The first thing he did was change the school colors from blue and gold to Green Bay's green and gold. "Yeah," Louie Vermeil remembers, "and then he found out the school didn't have the money for new uniforms, so he had to go out and raise it."

Raymond's mother was a Beringer. The Beringer winery is an historic landmark. A few years ago, Nestle bought the winery and Raymond set out to build a winery of his own. It is tough, painstaking work, but Raymond has been that route before.

"He gets the most out of everybody," Raymond says. "Emotional. We'd come out of the locker room and guys would be crying before the game started.

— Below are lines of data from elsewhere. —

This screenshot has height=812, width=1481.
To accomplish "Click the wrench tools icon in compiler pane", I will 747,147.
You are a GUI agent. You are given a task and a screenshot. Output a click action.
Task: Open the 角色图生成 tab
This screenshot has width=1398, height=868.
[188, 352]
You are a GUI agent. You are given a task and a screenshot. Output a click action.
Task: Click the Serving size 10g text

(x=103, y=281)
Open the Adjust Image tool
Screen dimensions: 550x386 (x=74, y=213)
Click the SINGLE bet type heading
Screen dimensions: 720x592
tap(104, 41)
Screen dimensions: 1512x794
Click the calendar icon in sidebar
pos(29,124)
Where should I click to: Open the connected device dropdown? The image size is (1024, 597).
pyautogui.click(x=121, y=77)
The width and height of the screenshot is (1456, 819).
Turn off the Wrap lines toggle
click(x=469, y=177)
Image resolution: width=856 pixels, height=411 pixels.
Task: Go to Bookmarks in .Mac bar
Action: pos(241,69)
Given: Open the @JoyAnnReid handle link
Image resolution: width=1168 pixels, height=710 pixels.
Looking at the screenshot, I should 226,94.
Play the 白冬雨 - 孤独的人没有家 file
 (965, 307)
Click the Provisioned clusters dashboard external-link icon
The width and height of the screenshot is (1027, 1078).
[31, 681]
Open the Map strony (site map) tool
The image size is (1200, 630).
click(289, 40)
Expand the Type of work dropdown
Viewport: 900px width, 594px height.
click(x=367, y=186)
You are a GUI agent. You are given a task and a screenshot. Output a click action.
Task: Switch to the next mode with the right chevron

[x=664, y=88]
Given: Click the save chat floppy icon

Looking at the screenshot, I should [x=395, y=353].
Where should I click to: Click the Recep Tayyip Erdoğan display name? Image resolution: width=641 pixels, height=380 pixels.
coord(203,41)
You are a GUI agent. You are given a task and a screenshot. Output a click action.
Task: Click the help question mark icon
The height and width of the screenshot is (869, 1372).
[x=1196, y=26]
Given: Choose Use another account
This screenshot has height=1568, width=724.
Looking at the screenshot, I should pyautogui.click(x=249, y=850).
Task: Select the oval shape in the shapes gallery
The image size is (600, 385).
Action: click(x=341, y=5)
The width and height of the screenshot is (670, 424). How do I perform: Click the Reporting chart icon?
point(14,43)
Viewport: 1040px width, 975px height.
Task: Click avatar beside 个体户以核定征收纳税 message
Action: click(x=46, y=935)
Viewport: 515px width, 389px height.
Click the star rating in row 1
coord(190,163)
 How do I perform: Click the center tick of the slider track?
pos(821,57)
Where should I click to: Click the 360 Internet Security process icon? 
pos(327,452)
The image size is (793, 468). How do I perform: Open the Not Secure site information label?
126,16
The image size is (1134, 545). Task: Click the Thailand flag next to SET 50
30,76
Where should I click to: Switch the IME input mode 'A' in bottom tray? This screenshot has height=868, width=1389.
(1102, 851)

Me, I used to throw up all the time."

Vermeil moved on to Stanford in 1965. In 1969, he coached the Rams special teams under George Allen. He spent a year at UCLA, as one of Tom Prothro's assistants. Then it was back to the Rams for two years under Prothro and a year under Chuck Knox. Then those two meteoric years as head man at UCLA.

Bill Woods has followed Vermeil's career proudly and sees him as a thoroughbred, galloping ahead of a pack of donkeys.

"I think those other coaches better get off their asses," Woods says. "One thing I've noticed in all the coaching I've been around, and that's that very few are workers.

"Most of 'em are full of bull. They don't really put out. And it's hard to put together a staff that's hard-working. Those other guys will have to wake up.

"But it's difficult to maintain winning. I was always a Yankee fan. The Yankees always won. It's easy the first time around, you catch 'em by surprise. They don't understand what happened.

"But you win and win and win some more and they start aiming for you. It's going to be tougher for the Eagles to win from now on. It's just harder to stay on top than it is to get there.

"The Super Bowl? That's kind of a tough one. I was amazed at how easy they made it look against Dallas. But you could see how determined the Eagles were.

"Oakland, they're mighty tough. And they've been there before. But I'm still with Dick. It would be better if they were the underdogs. I never did like to be the favorite."